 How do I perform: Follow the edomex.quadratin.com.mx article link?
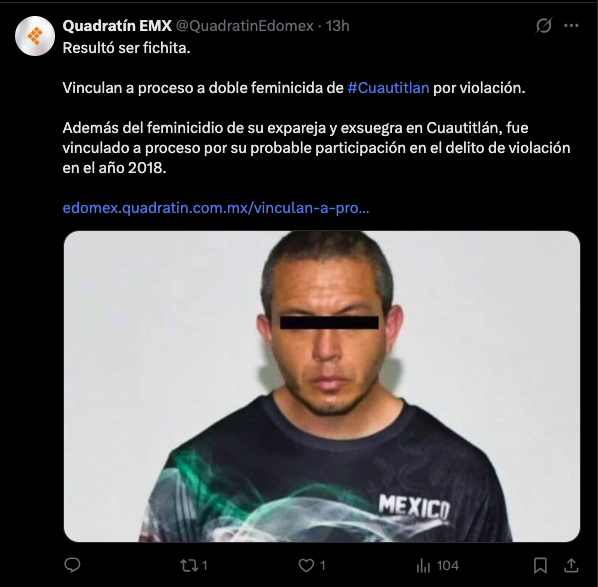[x=215, y=208]
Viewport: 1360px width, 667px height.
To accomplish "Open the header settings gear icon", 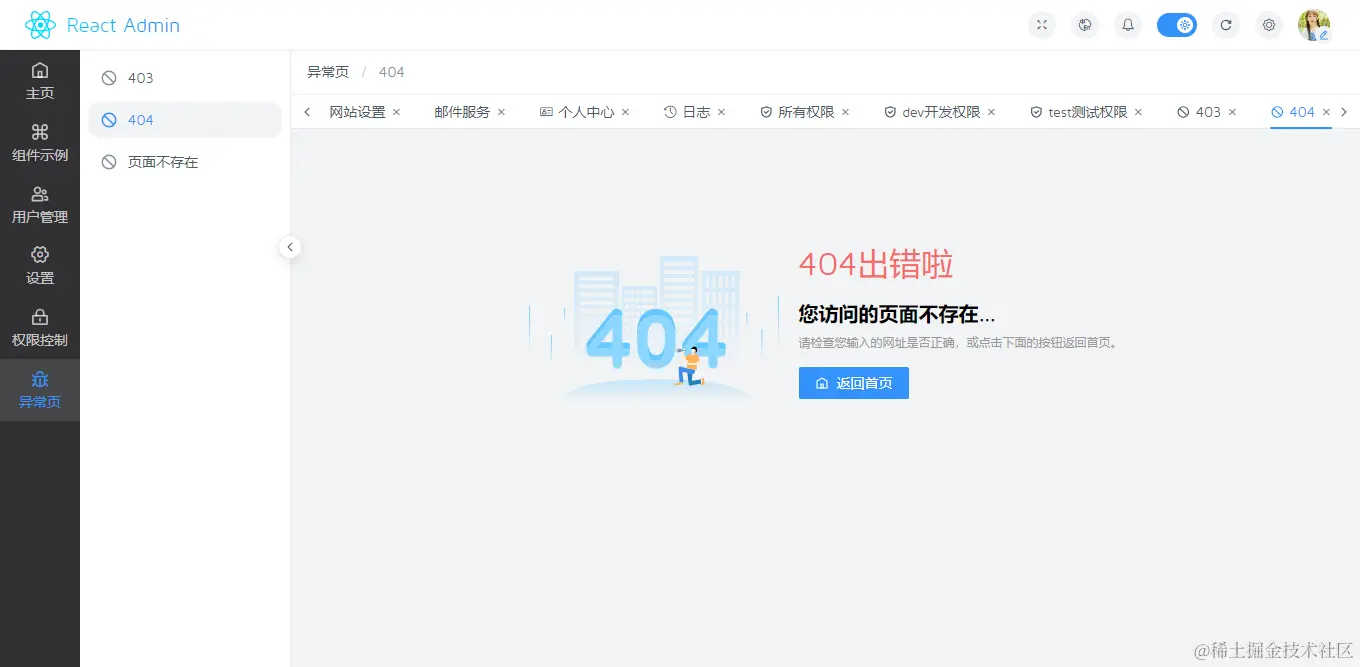I will point(1269,25).
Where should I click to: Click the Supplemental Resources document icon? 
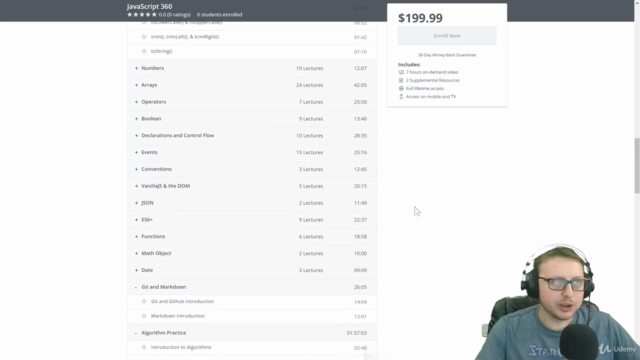[x=401, y=80]
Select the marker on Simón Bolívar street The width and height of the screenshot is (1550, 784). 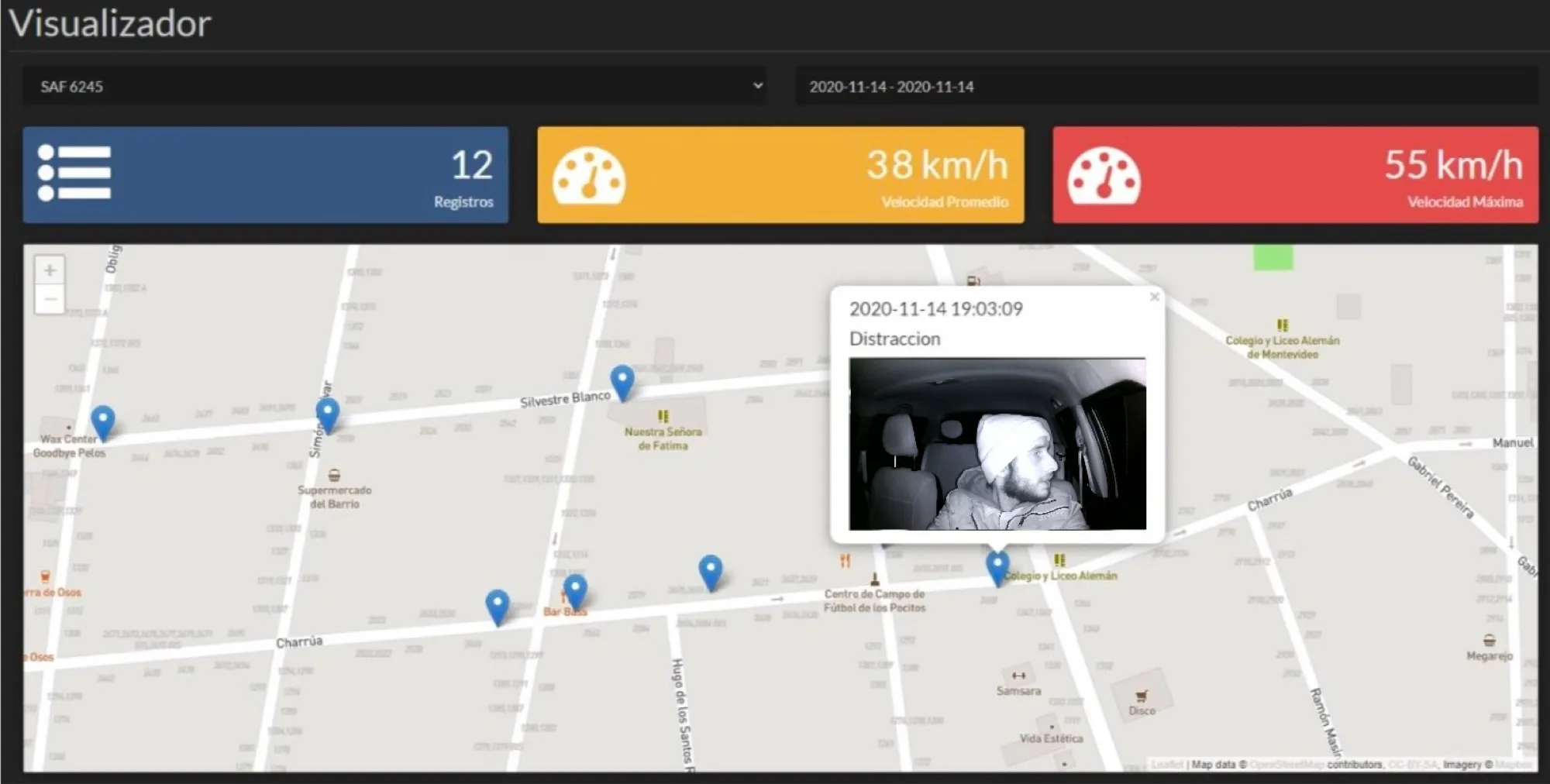328,415
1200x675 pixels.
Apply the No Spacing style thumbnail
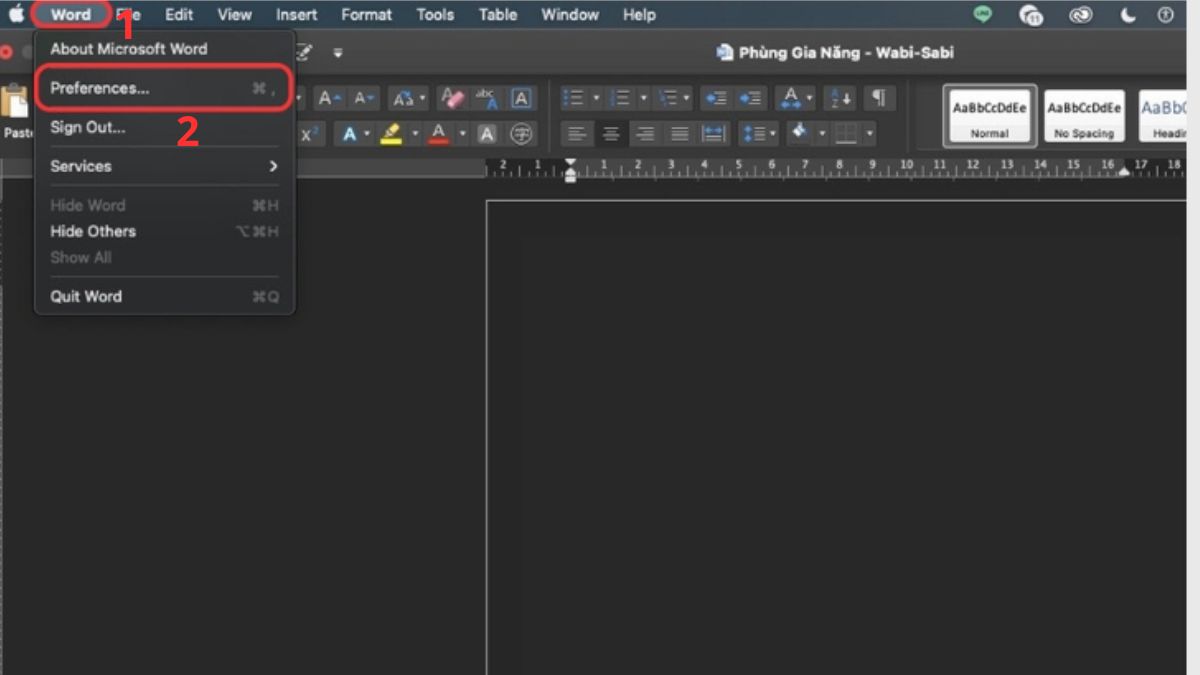[x=1084, y=115]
=-=-=
_Required action_.
Your copy should begin at the line containing "1200x675 pixels." and end at the last line of the data above, matching each line exactly and holding no pictures.

_Exercise output_.
1200x675 pixels.
Apply the No Spacing style thumbnail
[x=1084, y=115]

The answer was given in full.